Abstract
Quantum Walks are unitary processes describing the evolution of an initially localized wavefunction on a lattice potential. The complexity of the dynamics increases significantly when several indistinguishable quantum walkers propagate on the same lattice simultaneously, as these develop non-trivial spatial correlations that depend on the particle’s quantum statistics, mutual interactions, initial positions, and the lattice potential. We show that even in the simplest case of a quantum walk on a one dimensional graph, these correlations can be shaped to yield a complete set of compact quantum logic operations. We provide detailed recipes for implementing quantum logic on one-dimensional quantum walks in two general cases. For non-interacting bosons—such as photons in waveguide lattices—we find high-fidelity probabilistic quantum gates that could be integrated into linear optics quantum computation schemes. For interacting quantum-walkers on a one-dimensional lattice—a situation that has recently been demonstrated using ultra-cold atoms—we find deterministic logic operations that are universal for quantum information processing. The suggested implementation requires minimal resources and a level of control that is within reach using recently demonstrated techniques. Further work is required to address error-correction.
Highlights
Quantum walks (QWs) are unitary processes describing the propagation of quantum particles on lattice potentials.[1,2,3]
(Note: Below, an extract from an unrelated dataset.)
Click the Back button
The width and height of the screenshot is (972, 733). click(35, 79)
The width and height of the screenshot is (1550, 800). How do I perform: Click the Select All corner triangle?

Experiments demonstrated the behavior of single-particle QWs; these dynamics can be desribed by classical wave equations5– 7,9), and cannot display non-classical features
For interacting bosonic quantum walkers we find that a complete set of highfidelity quantum logic gates can be realized using a linear array of potential wells with nearest-neighbor coupling and only two sites per qubit, demonstrating the universality of this architecture for quantum computation
Summary
Quantum walks (QWs) are unitary processes describing the propagation of quantum particles on lattice potentials.[1,2,3] Originally described as a quantum-mechanical analog of the classical random walk, QWs were found to exhibit faster propagation and enhanced sensitivity to lattice parameters due to their coherent nature.[3]. We show how controlling the lattice potential of a QW can impose certain spatial correlations between walkers Using this approach, we design quantum logic gates on a simple one-dimensional array of potential wells using minimal resources: one quantum walker and a small number of lattice sites per qubit. For interacting bosonic quantum walkers (e.g., ultra-cold atoms in optical potentials or photons in non-linear devices) we find that a complete set of highfidelity quantum logic gates can be realized using a linear array of potential wells with nearest-neighbor coupling and only two sites per qubit, demonstrating the universality of this architecture for quantum computation. While our analysis is general to any system that can support quantum walk dynamics, here we focus on two physical systems in which our results can be implemented using existing experimental capabilities: non-interacting, indistinguishable photons in waveguide lattices and interacting ultra-cold bosonic atoms trapped in an optical lattice.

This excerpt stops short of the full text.